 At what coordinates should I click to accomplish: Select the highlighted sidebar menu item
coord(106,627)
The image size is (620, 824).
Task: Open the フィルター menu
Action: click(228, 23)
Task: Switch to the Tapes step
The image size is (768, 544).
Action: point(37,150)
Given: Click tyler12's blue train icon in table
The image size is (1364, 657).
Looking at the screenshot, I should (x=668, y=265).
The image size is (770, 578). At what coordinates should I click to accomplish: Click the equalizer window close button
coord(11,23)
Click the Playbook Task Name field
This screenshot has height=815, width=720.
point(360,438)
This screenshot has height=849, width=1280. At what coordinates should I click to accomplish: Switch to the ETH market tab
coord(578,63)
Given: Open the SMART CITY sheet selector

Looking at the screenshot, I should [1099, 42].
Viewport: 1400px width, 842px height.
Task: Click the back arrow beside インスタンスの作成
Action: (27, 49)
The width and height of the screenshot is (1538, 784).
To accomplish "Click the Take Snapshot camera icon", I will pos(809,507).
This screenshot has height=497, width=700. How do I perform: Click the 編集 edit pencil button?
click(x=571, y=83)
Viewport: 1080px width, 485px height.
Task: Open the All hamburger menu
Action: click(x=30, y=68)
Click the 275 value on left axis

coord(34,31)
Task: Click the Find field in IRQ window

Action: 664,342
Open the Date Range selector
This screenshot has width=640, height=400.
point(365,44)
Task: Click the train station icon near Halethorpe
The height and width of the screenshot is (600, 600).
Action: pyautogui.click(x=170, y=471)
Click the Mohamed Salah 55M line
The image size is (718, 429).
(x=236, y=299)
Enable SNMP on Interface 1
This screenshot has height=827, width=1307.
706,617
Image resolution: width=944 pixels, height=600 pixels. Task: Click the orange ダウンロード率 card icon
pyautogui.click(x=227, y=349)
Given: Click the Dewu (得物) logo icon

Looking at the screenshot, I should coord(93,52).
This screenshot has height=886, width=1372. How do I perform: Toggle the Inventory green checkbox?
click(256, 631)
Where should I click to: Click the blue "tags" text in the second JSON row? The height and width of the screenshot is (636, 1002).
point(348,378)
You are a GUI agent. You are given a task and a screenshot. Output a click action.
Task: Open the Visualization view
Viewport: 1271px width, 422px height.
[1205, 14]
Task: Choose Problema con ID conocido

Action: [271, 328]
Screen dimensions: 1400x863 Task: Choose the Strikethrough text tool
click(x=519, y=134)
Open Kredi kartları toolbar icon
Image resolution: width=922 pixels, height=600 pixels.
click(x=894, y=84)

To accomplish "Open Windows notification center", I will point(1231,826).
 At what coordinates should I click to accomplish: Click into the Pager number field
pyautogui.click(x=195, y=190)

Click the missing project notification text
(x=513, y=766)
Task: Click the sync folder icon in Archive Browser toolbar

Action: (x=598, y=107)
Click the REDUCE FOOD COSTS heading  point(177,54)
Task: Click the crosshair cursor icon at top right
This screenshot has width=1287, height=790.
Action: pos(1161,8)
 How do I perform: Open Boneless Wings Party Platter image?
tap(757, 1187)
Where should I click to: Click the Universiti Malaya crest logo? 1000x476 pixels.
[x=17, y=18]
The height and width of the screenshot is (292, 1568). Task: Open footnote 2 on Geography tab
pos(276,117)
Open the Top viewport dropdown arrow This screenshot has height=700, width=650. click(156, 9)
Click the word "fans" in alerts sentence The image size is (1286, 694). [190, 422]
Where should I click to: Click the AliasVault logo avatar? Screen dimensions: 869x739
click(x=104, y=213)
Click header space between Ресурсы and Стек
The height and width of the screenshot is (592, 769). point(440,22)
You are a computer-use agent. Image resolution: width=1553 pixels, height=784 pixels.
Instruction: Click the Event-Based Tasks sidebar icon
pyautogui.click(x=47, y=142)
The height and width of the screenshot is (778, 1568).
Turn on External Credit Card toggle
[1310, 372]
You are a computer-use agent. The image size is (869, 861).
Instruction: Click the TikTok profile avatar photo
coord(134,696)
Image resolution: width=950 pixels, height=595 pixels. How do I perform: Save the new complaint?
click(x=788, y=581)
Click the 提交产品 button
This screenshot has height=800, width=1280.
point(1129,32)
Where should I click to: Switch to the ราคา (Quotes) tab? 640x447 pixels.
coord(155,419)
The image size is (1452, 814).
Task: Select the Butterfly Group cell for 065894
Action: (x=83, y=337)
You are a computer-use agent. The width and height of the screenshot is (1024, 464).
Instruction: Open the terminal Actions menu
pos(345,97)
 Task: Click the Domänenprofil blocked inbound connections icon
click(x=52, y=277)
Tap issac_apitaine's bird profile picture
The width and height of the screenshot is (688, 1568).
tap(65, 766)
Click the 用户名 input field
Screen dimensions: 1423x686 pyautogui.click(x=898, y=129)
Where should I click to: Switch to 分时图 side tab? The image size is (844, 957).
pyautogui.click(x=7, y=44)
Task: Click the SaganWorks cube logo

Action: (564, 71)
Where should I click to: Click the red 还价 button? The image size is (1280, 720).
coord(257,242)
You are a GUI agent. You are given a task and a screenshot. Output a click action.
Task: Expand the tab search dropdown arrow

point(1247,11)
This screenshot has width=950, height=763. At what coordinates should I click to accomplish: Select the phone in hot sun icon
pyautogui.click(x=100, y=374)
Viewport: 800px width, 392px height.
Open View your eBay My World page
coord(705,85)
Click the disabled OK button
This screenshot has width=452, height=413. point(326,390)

* THE PROBLEM
Copy out every entry, keeping each line exactly as it is.

* SOLUTION TO THIS TASK
 At what coordinates should I click to accomplish: Select the highlighted sidebar menu item
coord(106,627)
The image size is (620, 824).
Task: Open the フィルター menu
Action: click(228, 23)
Task: Switch to the Tapes step
The image size is (768, 544).
Action: point(37,150)
Given: Click tyler12's blue train icon in table
The image size is (1364, 657).
Looking at the screenshot, I should (x=668, y=265).
The image size is (770, 578). At what coordinates should I click to accomplish: Click the equalizer window close button
coord(11,23)
Click the Playbook Task Name field
This screenshot has height=815, width=720.
point(360,438)
This screenshot has height=849, width=1280. At what coordinates should I click to accomplish: Switch to the ETH market tab
coord(578,63)
Given: Open the SMART CITY sheet selector

Looking at the screenshot, I should [1099, 42].
Viewport: 1400px width, 842px height.
Task: Click the back arrow beside インスタンスの作成
Action: (27, 49)
The width and height of the screenshot is (1538, 784).
To accomplish "Click the Take Snapshot camera icon", I will pos(809,507).
This screenshot has height=497, width=700. How do I perform: Click the 編集 edit pencil button?
click(x=571, y=83)
Viewport: 1080px width, 485px height.
Task: Open the All hamburger menu
Action: click(x=30, y=68)
Click the 275 value on left axis

coord(34,31)
Task: Click the Find field in IRQ window

Action: 664,342
Open the Date Range selector
This screenshot has width=640, height=400.
point(365,44)
Task: Click the train station icon near Halethorpe
The height and width of the screenshot is (600, 600).
Action: pyautogui.click(x=170, y=471)
Click the Mohamed Salah 55M line
The image size is (718, 429).
(x=236, y=299)
Enable SNMP on Interface 1
This screenshot has height=827, width=1307.
706,617
Image resolution: width=944 pixels, height=600 pixels. Task: Click the orange ダウンロード率 card icon
pyautogui.click(x=227, y=349)
Given: Click the Dewu (得物) logo icon

Looking at the screenshot, I should coord(93,52).
This screenshot has height=886, width=1372. How do I perform: Toggle the Inventory green checkbox?
click(256, 631)
Where should I click to: Click the blue "tags" text in the second JSON row? The height and width of the screenshot is (636, 1002).
point(348,378)
You are a GUI agent. You are given a task and a screenshot. Output a click action.
Task: Open the Visualization view
Viewport: 1271px width, 422px height.
[1205, 14]
Task: Choose Problema con ID conocido

Action: [271, 328]
Screen dimensions: 1400x863 Task: Choose the Strikethrough text tool
click(x=519, y=134)
Open Kredi kartları toolbar icon
Image resolution: width=922 pixels, height=600 pixels.
click(x=894, y=84)

To accomplish "Open Windows notification center", I will point(1231,826).
 At what coordinates should I click to accomplish: Click into the Pager number field
pyautogui.click(x=195, y=190)

Click the missing project notification text
(x=513, y=766)
Task: Click the sync folder icon in Archive Browser toolbar

Action: (x=598, y=107)
Click the REDUCE FOOD COSTS heading  point(177,54)
Task: Click the crosshair cursor icon at top right
This screenshot has width=1287, height=790.
Action: pos(1161,8)
 How do I perform: Open Boneless Wings Party Platter image?
tap(757, 1187)
Where should I click to: Click the Universiti Malaya crest logo? 1000x476 pixels.
[x=17, y=18]
The height and width of the screenshot is (292, 1568). Task: Open footnote 2 on Geography tab
pos(276,117)
Open the Top viewport dropdown arrow This screenshot has height=700, width=650. click(156, 9)
Click the word "fans" in alerts sentence The image size is (1286, 694). [190, 422]
Where should I click to: Click the AliasVault logo avatar? Screen dimensions: 869x739
click(x=104, y=213)
Click header space between Ресурсы and Стек
The height and width of the screenshot is (592, 769). point(440,22)
You are a computer-use agent. Image resolution: width=1553 pixels, height=784 pixels.
Instruction: Click the Event-Based Tasks sidebar icon
pyautogui.click(x=47, y=142)
The height and width of the screenshot is (778, 1568).
Turn on External Credit Card toggle
[1310, 372]
You are a computer-use agent. The image size is (869, 861).
Instruction: Click the TikTok profile avatar photo
coord(134,696)
Image resolution: width=950 pixels, height=595 pixels. How do I perform: Save the new complaint?
click(x=788, y=581)
Click the 提交产品 button
This screenshot has height=800, width=1280.
point(1129,32)
Where should I click to: Switch to the ราคา (Quotes) tab? 640x447 pixels.
coord(155,419)
The image size is (1452, 814).
Task: Select the Butterfly Group cell for 065894
Action: (x=83, y=337)
You are a computer-use agent. The width and height of the screenshot is (1024, 464).
Instruction: Open the terminal Actions menu
pos(345,97)
 Task: Click the Domänenprofil blocked inbound connections icon
click(x=52, y=277)
Tap issac_apitaine's bird profile picture
The width and height of the screenshot is (688, 1568).
tap(65, 766)
Click the 用户名 input field
Screen dimensions: 1423x686 pyautogui.click(x=898, y=129)
Where should I click to: Switch to 分时图 side tab? The image size is (844, 957).
pyautogui.click(x=7, y=44)
Task: Click the SaganWorks cube logo

Action: (564, 71)
Where should I click to: Click the red 还价 button? The image size is (1280, 720).
coord(257,242)
You are a GUI agent. You are given a task and a screenshot. Output a click action.
Task: Expand the tab search dropdown arrow

point(1247,11)
This screenshot has width=950, height=763. At what coordinates should I click to accomplish: Select the phone in hot sun icon
pyautogui.click(x=100, y=374)
Viewport: 800px width, 392px height.
Open View your eBay My World page
coord(705,85)
Click the disabled OK button
This screenshot has width=452, height=413. point(326,390)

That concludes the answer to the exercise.